Koszul Lie algebras and their subalgebras
Simone Blumer
TL;DR
The paper studies quadratic and $p$-restricted Koszul Lie algebras, focusing on the Bloch-Kato subclass and their subalgebra structure. It develops and exploits HNN-extensions as a central tool for decomposing and embedding graded Lie algebras, proving that BK algebras admit a Levi-type decomposition and satisfy the Toral Rank Conjecture, while also establishing embedding results for finitely presented graded Lie algebras into quadratic (Koszul) ones. It analyzes cocyclic ideals, Fröberg's formula, and quadratic embeddings to relate subalgebraKoszulity to global Koszulity, and provides extensive treatment of RAAG Lie algebras as a broad Koszul class. Through a suite of examples, including surface Lie algebras and $2$-relator algebras, the work connects cohomology, eigenvalues, and essential decompositions, highlighting how Koszulity interacts with center structure and finiteness properties. The results illuminate structural constraints and constructive methods for building and analyzing Koszul and BK Lie algebras with applications to related group-theoretic contexts.
Abstract
This paper examines (restricted) Koszul Lie algebras, a class of positively graded Lie algebras with a quadratic presentation and specific cohomological properties.

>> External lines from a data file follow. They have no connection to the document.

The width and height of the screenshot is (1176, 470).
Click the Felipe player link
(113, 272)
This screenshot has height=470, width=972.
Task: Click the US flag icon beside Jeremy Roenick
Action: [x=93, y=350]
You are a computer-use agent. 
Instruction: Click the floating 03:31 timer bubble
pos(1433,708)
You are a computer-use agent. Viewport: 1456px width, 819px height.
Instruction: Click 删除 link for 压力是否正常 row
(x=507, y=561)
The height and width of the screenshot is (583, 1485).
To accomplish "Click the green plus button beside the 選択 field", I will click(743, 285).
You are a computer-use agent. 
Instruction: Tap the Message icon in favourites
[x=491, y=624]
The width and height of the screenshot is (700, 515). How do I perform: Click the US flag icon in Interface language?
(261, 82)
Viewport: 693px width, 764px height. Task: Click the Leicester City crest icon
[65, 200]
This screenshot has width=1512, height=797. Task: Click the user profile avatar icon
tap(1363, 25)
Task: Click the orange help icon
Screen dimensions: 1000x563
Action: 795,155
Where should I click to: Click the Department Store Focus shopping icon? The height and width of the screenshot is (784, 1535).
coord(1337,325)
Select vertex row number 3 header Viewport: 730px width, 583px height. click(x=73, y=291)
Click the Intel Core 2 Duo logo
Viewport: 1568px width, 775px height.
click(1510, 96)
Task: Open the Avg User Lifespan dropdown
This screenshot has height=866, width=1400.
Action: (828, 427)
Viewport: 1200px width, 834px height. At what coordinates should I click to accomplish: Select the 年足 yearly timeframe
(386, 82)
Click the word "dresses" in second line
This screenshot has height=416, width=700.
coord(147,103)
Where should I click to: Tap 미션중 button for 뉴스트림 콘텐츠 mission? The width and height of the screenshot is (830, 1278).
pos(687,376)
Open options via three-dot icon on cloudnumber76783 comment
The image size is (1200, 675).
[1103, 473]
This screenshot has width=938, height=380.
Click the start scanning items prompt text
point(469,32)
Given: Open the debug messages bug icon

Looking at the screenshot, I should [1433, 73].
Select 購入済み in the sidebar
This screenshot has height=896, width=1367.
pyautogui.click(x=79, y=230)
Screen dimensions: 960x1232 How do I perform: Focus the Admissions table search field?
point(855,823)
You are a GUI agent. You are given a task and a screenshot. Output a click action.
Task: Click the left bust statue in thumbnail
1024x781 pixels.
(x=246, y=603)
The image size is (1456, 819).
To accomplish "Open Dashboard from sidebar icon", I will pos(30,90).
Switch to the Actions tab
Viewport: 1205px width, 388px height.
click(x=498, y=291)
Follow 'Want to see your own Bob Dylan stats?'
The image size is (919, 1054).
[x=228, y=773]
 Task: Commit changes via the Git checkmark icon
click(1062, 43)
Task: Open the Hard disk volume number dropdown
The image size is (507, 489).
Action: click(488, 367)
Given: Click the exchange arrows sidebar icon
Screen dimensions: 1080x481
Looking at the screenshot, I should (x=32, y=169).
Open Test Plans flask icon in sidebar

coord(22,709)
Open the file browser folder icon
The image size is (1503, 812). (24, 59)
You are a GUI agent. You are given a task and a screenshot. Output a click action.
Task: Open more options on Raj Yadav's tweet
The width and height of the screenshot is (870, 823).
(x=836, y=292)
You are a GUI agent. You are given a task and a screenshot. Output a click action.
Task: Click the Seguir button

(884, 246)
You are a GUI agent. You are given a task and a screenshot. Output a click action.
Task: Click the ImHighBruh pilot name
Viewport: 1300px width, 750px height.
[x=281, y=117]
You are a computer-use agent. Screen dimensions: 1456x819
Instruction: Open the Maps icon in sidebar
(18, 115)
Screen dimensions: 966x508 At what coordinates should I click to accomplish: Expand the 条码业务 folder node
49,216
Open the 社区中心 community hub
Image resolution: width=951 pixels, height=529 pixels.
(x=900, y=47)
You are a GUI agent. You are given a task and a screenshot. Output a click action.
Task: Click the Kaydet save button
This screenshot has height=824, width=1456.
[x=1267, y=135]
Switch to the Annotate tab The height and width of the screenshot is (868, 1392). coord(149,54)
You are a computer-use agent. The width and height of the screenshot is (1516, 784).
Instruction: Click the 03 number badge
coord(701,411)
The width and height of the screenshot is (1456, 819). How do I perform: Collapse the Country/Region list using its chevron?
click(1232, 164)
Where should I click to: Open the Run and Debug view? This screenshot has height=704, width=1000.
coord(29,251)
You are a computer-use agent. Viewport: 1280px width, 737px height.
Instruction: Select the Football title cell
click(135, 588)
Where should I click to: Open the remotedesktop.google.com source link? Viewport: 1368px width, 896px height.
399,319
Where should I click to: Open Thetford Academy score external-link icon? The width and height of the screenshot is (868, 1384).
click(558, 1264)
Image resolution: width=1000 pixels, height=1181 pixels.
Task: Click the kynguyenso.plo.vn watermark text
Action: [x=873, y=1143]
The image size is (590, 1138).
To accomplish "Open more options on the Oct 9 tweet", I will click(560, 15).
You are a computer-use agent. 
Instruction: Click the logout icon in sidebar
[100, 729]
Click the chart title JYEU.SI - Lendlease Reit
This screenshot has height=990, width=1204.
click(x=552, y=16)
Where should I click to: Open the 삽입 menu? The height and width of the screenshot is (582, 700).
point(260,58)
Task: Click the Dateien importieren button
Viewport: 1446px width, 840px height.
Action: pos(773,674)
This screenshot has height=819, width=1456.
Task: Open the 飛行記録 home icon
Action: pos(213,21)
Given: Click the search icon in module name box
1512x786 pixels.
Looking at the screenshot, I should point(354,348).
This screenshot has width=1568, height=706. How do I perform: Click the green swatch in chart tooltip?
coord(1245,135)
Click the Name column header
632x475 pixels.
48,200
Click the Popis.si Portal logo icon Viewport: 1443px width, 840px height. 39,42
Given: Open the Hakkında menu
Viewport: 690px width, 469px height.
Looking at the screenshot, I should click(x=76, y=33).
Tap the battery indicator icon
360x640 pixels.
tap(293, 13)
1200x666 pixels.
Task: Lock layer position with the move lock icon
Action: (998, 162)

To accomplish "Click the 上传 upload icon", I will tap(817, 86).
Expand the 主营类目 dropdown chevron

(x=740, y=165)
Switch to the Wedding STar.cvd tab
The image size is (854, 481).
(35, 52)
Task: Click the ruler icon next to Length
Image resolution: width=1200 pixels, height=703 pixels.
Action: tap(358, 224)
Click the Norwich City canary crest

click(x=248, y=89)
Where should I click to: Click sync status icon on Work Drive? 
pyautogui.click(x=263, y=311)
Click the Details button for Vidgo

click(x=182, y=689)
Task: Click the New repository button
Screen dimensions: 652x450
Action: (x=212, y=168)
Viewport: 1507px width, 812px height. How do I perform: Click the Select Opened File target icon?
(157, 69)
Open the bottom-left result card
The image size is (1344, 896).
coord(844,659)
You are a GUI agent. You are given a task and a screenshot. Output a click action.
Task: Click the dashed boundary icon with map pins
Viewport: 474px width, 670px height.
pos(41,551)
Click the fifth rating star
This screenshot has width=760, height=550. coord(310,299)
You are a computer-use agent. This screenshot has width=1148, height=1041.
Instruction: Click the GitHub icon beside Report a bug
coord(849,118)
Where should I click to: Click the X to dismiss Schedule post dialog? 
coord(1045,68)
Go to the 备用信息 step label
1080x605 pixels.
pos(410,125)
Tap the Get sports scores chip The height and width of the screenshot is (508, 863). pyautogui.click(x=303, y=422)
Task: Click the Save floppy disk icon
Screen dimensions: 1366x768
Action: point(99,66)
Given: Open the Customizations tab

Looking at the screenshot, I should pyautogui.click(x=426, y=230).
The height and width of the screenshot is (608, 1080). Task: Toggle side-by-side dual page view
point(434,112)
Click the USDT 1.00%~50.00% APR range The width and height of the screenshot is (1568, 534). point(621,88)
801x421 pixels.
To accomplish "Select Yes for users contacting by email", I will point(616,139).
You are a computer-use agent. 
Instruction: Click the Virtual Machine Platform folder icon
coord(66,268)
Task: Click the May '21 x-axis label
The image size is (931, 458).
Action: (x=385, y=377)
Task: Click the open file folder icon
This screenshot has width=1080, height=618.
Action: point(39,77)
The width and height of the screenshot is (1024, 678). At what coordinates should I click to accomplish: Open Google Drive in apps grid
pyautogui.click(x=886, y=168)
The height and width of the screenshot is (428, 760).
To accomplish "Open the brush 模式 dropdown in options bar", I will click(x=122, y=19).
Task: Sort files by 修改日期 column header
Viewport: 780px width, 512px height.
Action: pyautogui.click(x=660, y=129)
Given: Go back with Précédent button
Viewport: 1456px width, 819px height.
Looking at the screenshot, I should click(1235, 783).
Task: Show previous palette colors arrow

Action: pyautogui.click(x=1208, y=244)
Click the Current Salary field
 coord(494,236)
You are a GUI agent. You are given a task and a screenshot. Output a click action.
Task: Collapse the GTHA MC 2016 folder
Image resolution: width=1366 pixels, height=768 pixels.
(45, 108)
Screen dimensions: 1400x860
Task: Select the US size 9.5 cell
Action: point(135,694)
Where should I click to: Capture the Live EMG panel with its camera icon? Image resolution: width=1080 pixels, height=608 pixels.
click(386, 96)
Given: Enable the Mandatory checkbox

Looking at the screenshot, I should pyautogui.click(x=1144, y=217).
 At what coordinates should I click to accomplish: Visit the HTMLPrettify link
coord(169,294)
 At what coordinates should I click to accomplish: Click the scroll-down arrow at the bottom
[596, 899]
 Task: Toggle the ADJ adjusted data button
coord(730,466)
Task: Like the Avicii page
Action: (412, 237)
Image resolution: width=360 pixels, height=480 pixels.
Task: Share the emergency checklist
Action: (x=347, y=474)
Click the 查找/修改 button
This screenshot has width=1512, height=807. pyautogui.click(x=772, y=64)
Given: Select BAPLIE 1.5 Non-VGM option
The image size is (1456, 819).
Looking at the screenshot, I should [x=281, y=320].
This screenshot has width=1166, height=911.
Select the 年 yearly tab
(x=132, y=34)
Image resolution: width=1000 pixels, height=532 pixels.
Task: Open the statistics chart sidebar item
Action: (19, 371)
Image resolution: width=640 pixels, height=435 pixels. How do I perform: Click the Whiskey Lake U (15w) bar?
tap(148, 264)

The study employs HNN-extensions as a key tool for decomposing and analysing these algebras. Building on a previous work on Koszul Lie algebras ("Kurosh theorem for certain Koszul Lie algebras", S. Blumer), this paper also deals with Bloch-Kato Lie algebras, which constitute a distinguished subclass of that of Koszul Lie algebras where all subalgebras generated by elements of degree $1$ have a quadratic presentation. It is shown that Bloch-Kato Lie algebras satisfy a version of the Levi decomposition theorem and that they satisfy the Toral Rank Conjecture. Two new families of such Lie algebras are introduced, including all graded Lie algebras generated in degree $1$ and defined by two quadratic relations. Throughout the paper, we show many properties of right-angled Artin graded (RAAG) Lie algebras, which form a large class of Koszul Lie algebras.